Technology Leader, Non-Profit Founder, PhD, Chaplain, Geek

Wrong Tool for the Wrong Job

3 minutes
July 21, 2015

I am happily employed. This has not always been the case. Here, I share a few stories and anecdotes, both from me and from several of my peers.

In order to move quickly and flexibly, developers need to be happy and have the right tools. The right tools can enable developers to do amazing things, while the wrong tools can hinder motivation, efficiency, and agility. What the “right” tools are depends on the job.

I asked some of my peers for examples of “wrong tools” for the job. Here are some replies:

Take source control, for instance. The Gold Standard for modern development is git. Subversion used to be the de facto (and some people may argue it still is). The fact is, either tool can be great if used effectively.

I had the unfortunate experience of having to work with AccuRev instead of git at a contracting position. Think of AccuRev as everything git shouldn’t be hidden behind a clunky, difficult interface. Whereas “git status” will show you your modified and excluded files, in AccuRev it is not so easy. They also changed the vernacular commonly used (“streams” instead of “branches”, “promote” instead of “commit” or “push”, “workspace” instead of “checkout”). The UI is slow and, most importantly, you get the privilege of paying for the ability to use such poor software.

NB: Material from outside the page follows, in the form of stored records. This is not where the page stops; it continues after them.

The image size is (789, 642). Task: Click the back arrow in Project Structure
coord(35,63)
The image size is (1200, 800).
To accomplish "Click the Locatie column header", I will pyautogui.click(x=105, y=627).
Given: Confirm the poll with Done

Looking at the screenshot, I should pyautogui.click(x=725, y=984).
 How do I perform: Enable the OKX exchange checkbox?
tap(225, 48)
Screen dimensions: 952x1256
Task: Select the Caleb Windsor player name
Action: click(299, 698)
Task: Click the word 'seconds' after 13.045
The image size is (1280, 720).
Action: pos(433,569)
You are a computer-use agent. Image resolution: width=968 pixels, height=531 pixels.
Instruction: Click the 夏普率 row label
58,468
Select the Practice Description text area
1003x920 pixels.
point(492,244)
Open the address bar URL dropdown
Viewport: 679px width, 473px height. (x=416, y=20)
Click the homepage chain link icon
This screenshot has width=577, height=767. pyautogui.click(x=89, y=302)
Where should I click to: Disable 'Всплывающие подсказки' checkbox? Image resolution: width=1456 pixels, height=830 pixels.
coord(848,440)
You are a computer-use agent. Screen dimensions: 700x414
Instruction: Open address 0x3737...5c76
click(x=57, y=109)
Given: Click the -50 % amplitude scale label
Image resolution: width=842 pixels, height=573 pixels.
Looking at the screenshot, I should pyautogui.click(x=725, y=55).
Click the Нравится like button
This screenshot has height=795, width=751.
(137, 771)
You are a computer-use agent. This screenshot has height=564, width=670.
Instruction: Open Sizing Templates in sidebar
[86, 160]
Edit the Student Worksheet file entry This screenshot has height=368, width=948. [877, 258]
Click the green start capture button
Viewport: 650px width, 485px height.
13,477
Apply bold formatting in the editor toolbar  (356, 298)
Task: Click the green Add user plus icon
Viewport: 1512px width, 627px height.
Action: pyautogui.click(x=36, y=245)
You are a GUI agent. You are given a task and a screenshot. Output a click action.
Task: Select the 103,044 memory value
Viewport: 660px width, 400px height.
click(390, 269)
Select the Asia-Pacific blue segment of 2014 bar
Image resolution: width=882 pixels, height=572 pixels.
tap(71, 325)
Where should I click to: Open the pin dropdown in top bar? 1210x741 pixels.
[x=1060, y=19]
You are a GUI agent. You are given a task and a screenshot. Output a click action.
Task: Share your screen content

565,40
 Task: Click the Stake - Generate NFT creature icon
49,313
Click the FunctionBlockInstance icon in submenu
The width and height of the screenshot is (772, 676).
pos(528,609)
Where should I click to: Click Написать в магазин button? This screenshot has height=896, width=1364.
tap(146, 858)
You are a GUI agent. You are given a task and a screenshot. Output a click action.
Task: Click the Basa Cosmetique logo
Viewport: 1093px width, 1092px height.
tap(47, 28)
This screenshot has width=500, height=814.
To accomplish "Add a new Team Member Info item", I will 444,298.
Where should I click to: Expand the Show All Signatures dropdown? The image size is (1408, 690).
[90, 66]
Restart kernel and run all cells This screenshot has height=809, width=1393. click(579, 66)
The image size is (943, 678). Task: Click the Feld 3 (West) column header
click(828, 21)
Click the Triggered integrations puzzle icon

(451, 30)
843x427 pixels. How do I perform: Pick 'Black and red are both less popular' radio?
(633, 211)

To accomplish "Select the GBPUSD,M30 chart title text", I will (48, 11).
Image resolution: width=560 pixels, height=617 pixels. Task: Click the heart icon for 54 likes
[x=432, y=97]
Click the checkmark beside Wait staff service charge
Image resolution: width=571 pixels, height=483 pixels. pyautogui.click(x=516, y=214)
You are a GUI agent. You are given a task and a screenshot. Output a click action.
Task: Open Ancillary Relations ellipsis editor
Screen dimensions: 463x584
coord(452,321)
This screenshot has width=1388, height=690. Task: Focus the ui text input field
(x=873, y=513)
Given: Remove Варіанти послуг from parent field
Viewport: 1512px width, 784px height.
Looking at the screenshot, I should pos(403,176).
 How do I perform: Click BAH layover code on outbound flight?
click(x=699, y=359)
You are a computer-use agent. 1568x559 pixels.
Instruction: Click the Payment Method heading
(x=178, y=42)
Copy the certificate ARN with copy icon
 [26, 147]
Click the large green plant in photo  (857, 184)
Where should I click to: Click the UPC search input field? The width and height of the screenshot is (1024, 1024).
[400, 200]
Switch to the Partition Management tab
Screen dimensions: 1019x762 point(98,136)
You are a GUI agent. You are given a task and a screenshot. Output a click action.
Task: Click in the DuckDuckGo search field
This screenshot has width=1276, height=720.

Let’s take Operating Systems. I love Windows, Linux (Mint is my preferred, but Elementary is a nice UI as well), and Windows. When doing web development, it is hard to argue against a Linux or Linux-like environment, although Windows can be configured to support web development. However, many of my favorite tools aren’t available in Windows. One position I was involved in mandated “Windows 7 from our IT department with no unapproved software.” You know what wasn’t on that “approved software list”? Most of the tools I would like to use: Sublime, VirtualBox, Docker, git, and countless others. Why can’t a developer use OSX or Linux, especially if they are not asking someone else to support it?

Or how about restricting work hours and locations? At “yet another” position, all work had to be done on their “blessed” machines using their tools and only could be done while connected to a horribly slow VPN. All project management, source control, and documentation was behind the VPN. This wouldn’t be a big deal if the VPN was not painfully slow (I have a pretty fast connection that allows me to stream and torrent ISOs pretty quickly, but I would be lucky to get 100k down over the VPN).

At the end of the day, developers are expensive, both to hire and to maintain. However, they can also be the lifeblood of an organization. Give them the tools they need, allow them to stay flexible, use the best and most appropriate technologies, and keep them motivated. To not do so drains resources and wastes time.